Institutionally Approved Quality Improvement Projects
A statement to the effect that the study met criteria for exemption from an appropriate review board according to institutional policy (e.g., because the work was deemed an important improvement activity and did not fall into the category of human subjects research)
must be included in the text of your manuscript. Also, a copy of the REB/IRB exempt letter must accompany your submission.
Sample statements:
- For main text of manuscript: “According to the policy activities that constitute research at the [name of institution/organization], this work met criteria for operational improvement activities that are exempt from ethics review[JB1] .”
- For study approval section of submission template: “[name of institution/organization] uses the following criteria for determining whether improvement activities require ethics review”:
Policy criterion: “The work is primarily intended to improve local care, not to produce generalizable knowledge in a field of inquiry.”
Example: “The work reported here meets this criterion because hand hygiene is a universally recommended practice.
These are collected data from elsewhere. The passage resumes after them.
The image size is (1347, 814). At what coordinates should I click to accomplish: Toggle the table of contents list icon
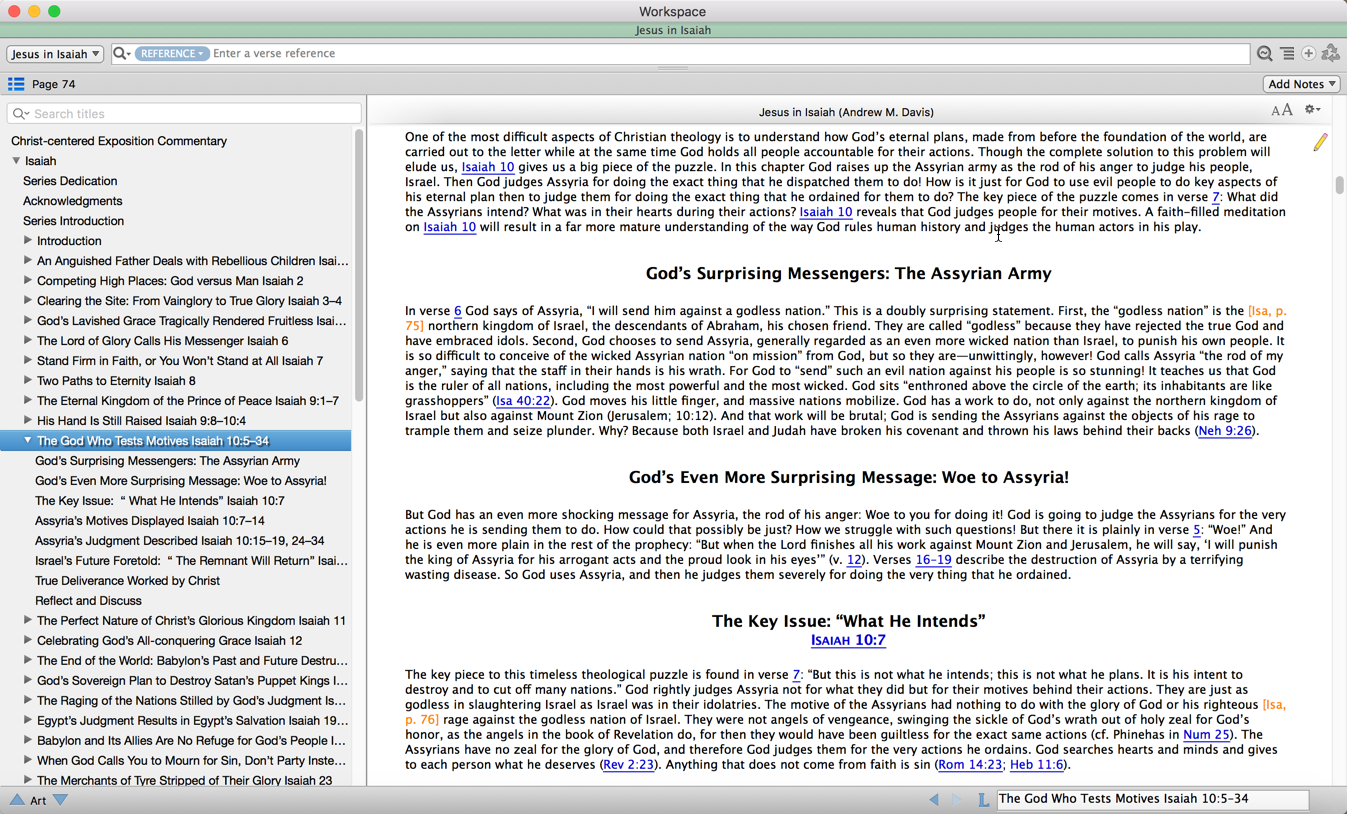pos(16,84)
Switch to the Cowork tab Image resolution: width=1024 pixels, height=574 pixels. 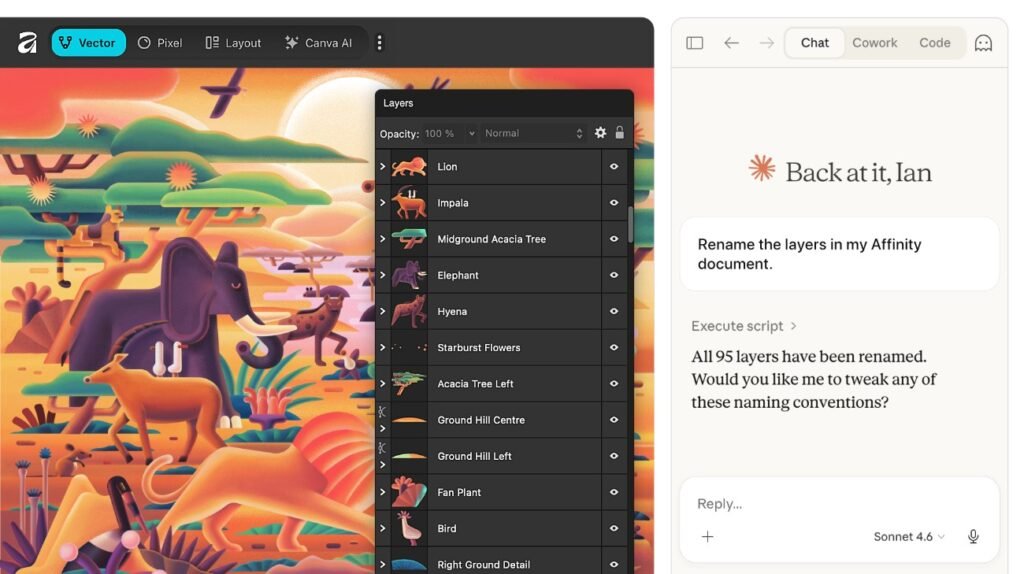click(874, 43)
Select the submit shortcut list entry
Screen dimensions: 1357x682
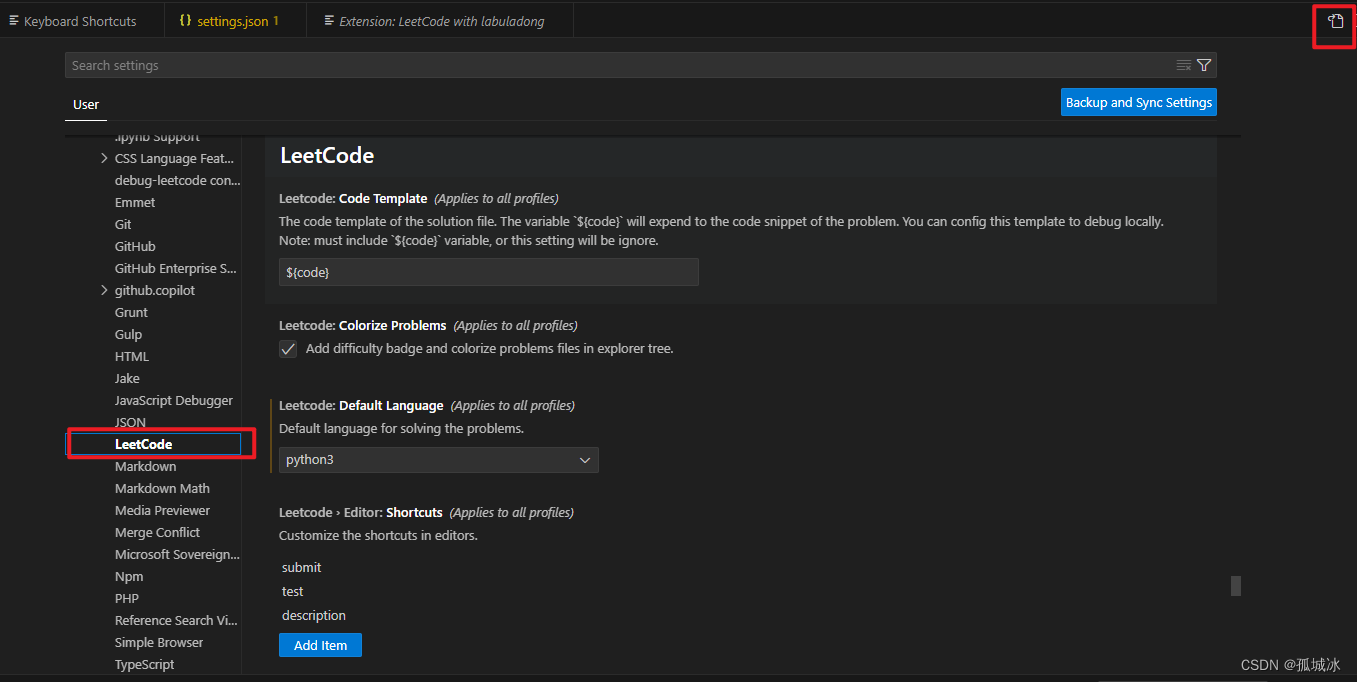301,567
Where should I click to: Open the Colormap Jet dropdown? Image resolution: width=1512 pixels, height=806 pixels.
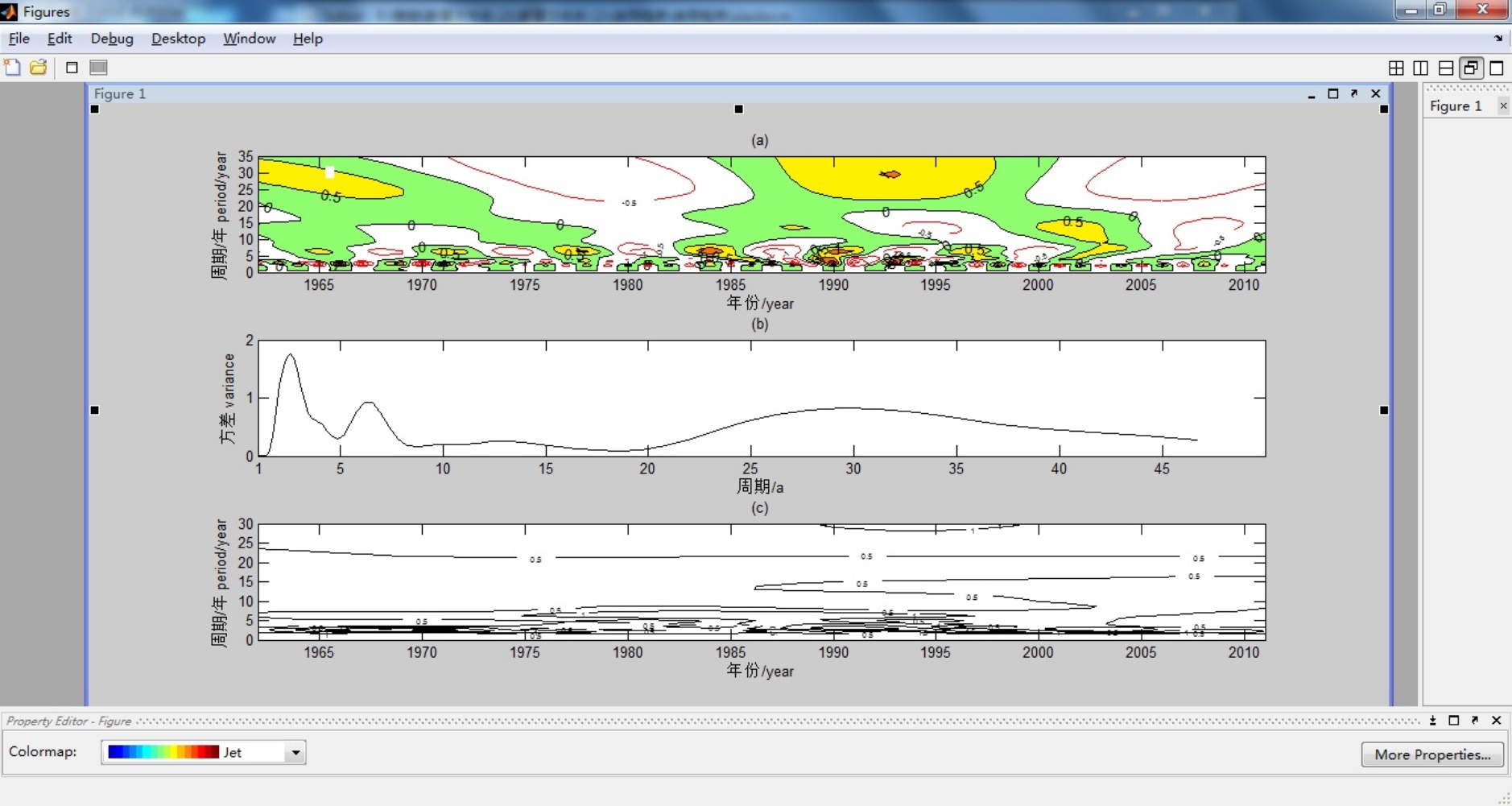click(x=295, y=753)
We sought only to evaluate the improvements in compliance with hand hygiene as a result of auditing and feedback of compliance rates to hospital staff.”
Differentiating Quality Improvement From Research
Two key criteria can be used to distinguish between quality improvement and research.2,3,4
- The express purpose of the project and who will benefit from it: The purpose of quality improvement is to improve care for the population served by a specific health-care facility or to share lessons learned from implementation. The purpose of research, in contrast, is to generate knowledge about a new strategy or innovation that produces specific outcomes that may be applied generally.4
- The risks and burdens borne by those participating in the project: If an intervention imposes risks or burdens beyond the standard of practice to make the results generalizable, it needs to be reviewed and regulated as research.
Format
The manuscript should be a maximum of 10 double-spaced pages, including references (up to 20) and tables/figures (up to 2), and should address the relevant sections of the rating form. The abstract should be a maximum of 200 words. The style guide to be followed is the Publication Manual of the American Psychological Association, 6th Edition.
The presentation of quality improvement articles should adhere to SQUIRE (see Appendix 1)2 and include five sections3:
Introduction
- Provide a brief description of context: relevant details of staff and function of department, team, unit, and patient group.
- Outline the quality improvement or patient safety issue and describe what you sought to achieve.
Methods
- Organize your Methods section in logical or chronological order. For example, it is more logical to describe the improvement or safety effort before the outcome measures.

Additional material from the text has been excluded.